* _Consigne_:
Recopiez à l'identique le passage de l'entretien ci-dessous qui s'ouvre sur les mots « Dans les cours » et s'achève sur « de beauté intemporelle. ».

* _Extrait fourni_:
++++++++++++++++++++

Christian Hottin : Merci, chère Florence Pizzorni, d’avoir accepté cet entretien. J’ai encore relu l’article que tu avais écrit dans Musées et collections publiques de France, ce texte consacré à Irénée et à son vélo à volant (Pizzorni 2012a). Je voudrais que l’on reparte de cet article et de l’expérience que cela a représenté pour toi. Est-ce là une expérience isolée, ou bien as-tu dans ta vie de conservatrice aux ATP connu d’autres exemples d’objets étranges ou de propositions incongrues, qui arrivent ainsi devant la porte du conservateur ?
Florence Pizzorni : Je pourrais presque dire que je n’ai eu que des expériences étranges dans le contexte des ATP. Dans le cadre d’un musée des arts et traditions populaires, les propositions d’acquisition sont souvent hors des normes qui caractérisent l’objet de musée telles qu’elles sont entendues dans un musée des beaux-arts.
Dans les cours [2] que j’ai donnés à l’École du Louvre, j’avais l’habitude de proposer un cadre normatif d’identifiant des objets susceptibles d’accéder à la qualité « muséale » dans les collections des musées de beaux-arts, pour en souligner l’inopérabilité pour les collections ethnographiques et « arts populaires ». Ceux-ci doivent présenter trois caractéristiques principales que j’avais nommées, pour faire image, les trois vertus en U : l’unicité, c’est-à-dire la rareté ; l’universalité, c’est-à-dire que la qualité esthétique de l’objet qui doit être perceptible par tous les visiteurs quelles que soient leurs origines, leurs cultures… et l’utopie, c’est-à-dire que ce doit être un objet qui suscite le rêve, qui transporte… Au musée, on doit se « délecter [3] » dans une sorte d’ailleurs, un ailleurs d’excellence, de beauté intemporelle.

++++++++++++++++++++

* _Données enregistrées_:
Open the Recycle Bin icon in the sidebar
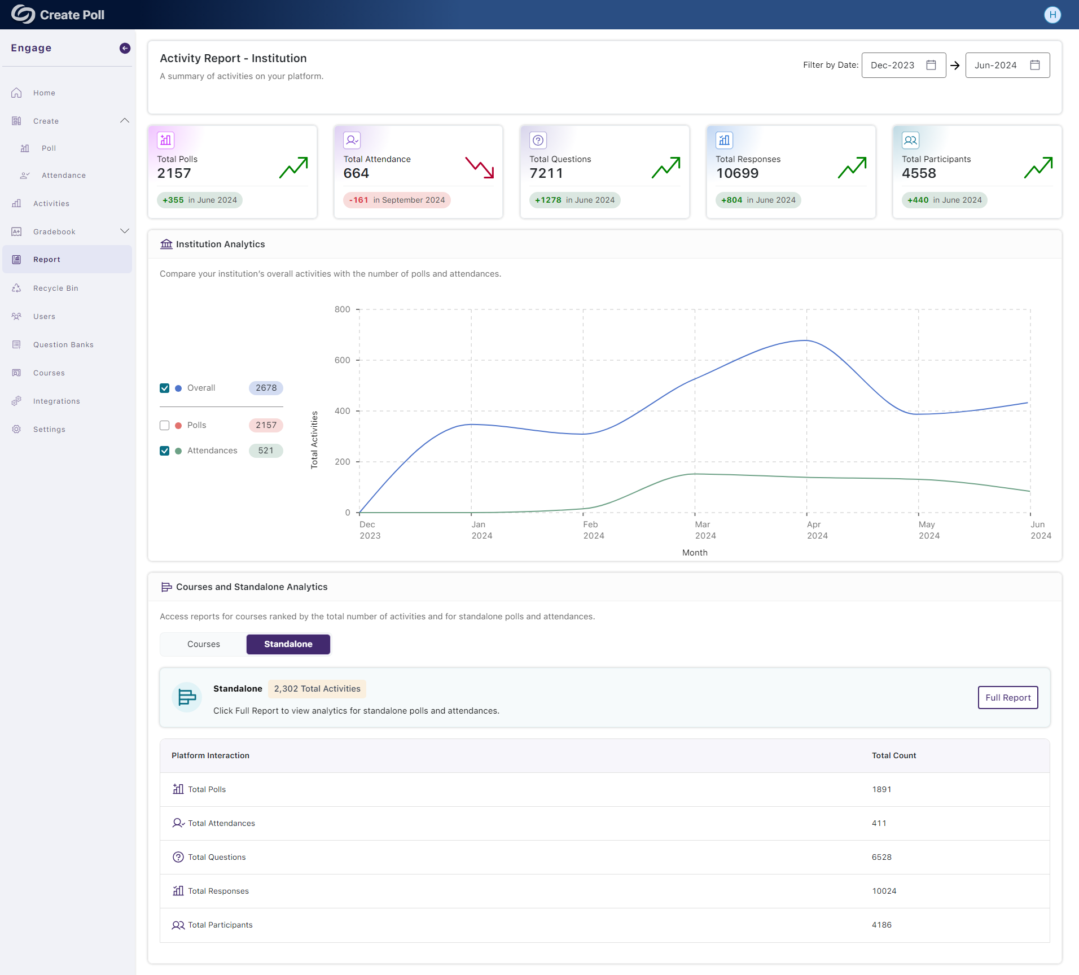The image size is (1079, 975). tap(16, 288)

++++++++++++++++++++

* _Réponse attendue_:
Dans les cours [2] que j’ai donnés à l’École du Louvre, j’avais l’habitude de proposer un cadre normatif d’identifiant des objets susceptibles d’accéder à la qualité « muséale » dans les collections des musées de beaux-arts, pour en souligner l’inopérabilité pour les collections ethnographiques et « arts populaires ». Ceux-ci doivent présenter trois caractéristiques principales que j’avais nommées, pour faire image, les trois vertus en U : l’unicité, c’est-à-dire la rareté ; l’universalité, c’est-à-dire que la qualité esthétique de l’objet qui doit être perceptible par tous les visiteurs quelles que soient leurs origines, leurs cultures… et l’utopie, c’est-à-dire que ce doit être un objet qui suscite le rêve, qui transporte… Au musée, on doit se « délecter [3] » dans une sorte d’ailleurs, un ailleurs d’excellence, de beauté intemporelle.